What the task requires - From the data that follows, print exactly the lines starting at the one containing "1850x832 pixels." and ending at the one containing "Task: Click Negative red circle legend icon"; include both of them and nothing more.

[Dataset records Boundary: Start]

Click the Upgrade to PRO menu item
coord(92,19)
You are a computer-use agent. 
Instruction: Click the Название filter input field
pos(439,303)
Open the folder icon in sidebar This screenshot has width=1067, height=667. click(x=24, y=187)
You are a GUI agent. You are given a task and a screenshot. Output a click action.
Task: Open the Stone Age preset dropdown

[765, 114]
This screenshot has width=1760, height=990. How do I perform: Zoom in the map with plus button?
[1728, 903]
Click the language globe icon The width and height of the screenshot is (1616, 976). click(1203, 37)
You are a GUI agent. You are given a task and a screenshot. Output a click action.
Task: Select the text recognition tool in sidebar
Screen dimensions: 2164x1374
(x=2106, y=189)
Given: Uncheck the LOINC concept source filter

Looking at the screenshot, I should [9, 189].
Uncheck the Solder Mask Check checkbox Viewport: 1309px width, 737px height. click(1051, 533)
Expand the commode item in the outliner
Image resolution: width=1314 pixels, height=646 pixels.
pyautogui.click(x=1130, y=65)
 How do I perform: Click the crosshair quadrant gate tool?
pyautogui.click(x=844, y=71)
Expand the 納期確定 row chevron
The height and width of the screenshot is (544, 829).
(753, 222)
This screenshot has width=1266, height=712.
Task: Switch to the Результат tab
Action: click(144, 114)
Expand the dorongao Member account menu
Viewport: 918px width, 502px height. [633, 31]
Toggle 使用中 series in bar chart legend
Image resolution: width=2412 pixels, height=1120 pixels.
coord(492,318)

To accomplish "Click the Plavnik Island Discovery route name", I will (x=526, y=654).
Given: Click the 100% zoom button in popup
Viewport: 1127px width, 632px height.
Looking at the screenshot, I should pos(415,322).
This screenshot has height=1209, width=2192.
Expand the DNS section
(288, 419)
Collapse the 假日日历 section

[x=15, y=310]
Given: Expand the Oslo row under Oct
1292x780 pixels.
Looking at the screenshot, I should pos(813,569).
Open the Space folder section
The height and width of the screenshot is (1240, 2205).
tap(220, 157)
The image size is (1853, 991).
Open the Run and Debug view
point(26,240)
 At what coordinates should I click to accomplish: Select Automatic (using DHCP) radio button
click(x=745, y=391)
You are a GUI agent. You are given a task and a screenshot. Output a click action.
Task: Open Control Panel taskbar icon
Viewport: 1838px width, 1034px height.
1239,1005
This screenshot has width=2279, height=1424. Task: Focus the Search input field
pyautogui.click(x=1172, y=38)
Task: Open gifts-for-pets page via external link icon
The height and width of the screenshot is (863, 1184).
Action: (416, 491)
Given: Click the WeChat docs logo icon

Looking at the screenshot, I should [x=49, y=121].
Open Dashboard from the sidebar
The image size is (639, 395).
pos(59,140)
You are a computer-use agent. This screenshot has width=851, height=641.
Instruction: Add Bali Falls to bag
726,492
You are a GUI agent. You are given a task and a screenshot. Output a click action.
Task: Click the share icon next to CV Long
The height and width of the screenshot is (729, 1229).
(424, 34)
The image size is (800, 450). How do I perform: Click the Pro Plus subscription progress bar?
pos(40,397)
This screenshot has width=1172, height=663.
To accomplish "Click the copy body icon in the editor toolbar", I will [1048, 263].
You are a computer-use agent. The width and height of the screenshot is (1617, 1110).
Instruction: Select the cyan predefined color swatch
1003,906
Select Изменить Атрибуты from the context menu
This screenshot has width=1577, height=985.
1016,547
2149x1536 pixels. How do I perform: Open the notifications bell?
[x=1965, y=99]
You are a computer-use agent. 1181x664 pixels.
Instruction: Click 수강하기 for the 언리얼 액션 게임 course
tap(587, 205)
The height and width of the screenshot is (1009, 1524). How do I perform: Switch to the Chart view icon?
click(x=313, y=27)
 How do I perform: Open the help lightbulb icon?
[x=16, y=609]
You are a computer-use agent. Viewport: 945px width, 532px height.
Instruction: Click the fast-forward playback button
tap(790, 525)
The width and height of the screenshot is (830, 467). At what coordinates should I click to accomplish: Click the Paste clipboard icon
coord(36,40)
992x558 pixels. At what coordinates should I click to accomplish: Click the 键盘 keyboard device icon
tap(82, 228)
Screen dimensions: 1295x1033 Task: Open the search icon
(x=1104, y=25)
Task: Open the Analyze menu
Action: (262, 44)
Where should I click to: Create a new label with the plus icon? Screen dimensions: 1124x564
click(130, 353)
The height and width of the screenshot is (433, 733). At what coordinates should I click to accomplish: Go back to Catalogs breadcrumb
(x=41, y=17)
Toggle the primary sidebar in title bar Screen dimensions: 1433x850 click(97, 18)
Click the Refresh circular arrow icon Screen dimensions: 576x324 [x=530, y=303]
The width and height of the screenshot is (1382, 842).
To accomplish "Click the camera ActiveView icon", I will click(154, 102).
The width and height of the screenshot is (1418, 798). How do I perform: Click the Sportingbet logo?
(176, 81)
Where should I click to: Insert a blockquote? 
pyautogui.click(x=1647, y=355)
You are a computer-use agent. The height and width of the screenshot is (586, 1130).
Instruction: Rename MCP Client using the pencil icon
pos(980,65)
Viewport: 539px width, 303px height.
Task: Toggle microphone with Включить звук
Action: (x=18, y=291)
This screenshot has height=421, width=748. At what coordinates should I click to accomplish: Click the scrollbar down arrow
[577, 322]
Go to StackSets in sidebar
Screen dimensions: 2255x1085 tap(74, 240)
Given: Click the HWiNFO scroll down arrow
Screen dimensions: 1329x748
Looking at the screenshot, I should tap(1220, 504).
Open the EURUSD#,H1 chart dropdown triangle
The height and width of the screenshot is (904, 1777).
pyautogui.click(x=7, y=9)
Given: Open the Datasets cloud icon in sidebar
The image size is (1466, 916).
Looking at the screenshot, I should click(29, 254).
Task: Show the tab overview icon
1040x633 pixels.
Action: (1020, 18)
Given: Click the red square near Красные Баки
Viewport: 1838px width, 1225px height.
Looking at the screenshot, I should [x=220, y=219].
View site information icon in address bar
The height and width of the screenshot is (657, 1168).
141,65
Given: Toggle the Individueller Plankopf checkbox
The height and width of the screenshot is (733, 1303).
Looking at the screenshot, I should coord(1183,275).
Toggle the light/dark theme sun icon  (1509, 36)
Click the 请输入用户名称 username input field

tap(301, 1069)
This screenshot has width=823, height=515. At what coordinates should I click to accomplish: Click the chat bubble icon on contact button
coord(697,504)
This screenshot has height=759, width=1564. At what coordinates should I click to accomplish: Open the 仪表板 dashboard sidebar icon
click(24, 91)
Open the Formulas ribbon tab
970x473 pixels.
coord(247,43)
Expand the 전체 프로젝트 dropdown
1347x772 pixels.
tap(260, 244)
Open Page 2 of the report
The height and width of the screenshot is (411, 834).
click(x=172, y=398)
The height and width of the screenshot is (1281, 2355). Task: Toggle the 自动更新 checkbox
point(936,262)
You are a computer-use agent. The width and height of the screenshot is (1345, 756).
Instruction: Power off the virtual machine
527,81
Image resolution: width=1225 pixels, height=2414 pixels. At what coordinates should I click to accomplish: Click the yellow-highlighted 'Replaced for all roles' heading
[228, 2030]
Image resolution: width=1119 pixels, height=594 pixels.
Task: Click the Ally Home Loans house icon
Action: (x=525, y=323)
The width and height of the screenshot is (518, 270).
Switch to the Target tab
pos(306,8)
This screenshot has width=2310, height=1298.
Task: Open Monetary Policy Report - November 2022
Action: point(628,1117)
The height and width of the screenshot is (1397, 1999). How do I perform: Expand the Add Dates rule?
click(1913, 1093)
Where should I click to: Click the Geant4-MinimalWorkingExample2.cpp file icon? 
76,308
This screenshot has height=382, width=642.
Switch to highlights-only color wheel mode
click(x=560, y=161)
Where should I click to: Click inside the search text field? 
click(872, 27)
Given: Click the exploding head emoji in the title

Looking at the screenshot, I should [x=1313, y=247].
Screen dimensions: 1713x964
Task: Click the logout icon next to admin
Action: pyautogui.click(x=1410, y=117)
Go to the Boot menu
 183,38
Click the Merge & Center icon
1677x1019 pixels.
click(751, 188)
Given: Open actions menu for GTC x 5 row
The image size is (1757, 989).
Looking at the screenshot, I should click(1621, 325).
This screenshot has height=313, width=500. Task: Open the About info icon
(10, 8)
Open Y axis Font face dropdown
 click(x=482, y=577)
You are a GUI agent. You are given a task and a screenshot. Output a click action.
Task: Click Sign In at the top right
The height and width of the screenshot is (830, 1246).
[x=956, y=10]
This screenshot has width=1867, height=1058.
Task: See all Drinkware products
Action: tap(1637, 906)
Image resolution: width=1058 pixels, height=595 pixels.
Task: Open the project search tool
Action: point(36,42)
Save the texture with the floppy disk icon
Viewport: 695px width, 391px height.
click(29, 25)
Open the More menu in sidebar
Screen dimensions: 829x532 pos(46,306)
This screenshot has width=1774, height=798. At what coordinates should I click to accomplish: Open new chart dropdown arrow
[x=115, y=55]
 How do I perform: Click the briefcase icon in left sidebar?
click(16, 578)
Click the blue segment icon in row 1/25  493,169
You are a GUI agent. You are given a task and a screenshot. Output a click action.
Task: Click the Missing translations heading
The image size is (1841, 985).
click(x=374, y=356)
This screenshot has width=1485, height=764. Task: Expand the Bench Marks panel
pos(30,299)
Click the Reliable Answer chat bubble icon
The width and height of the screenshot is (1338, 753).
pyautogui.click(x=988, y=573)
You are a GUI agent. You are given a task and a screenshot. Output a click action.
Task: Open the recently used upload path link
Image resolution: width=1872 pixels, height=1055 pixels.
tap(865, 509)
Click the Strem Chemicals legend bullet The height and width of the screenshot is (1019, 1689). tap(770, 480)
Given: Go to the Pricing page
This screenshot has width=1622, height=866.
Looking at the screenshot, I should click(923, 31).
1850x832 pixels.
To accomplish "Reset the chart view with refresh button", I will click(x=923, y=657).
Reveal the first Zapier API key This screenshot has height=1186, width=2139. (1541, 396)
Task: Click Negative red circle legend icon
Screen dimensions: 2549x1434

[Dataset records Boundary: End]

Task result -
1850x832 pixels.
To accomplish "Reset the chart view with refresh button", I will click(x=923, y=657).
Reveal the first Zapier API key This screenshot has height=1186, width=2139. (1541, 396)
Task: Click Negative red circle legend icon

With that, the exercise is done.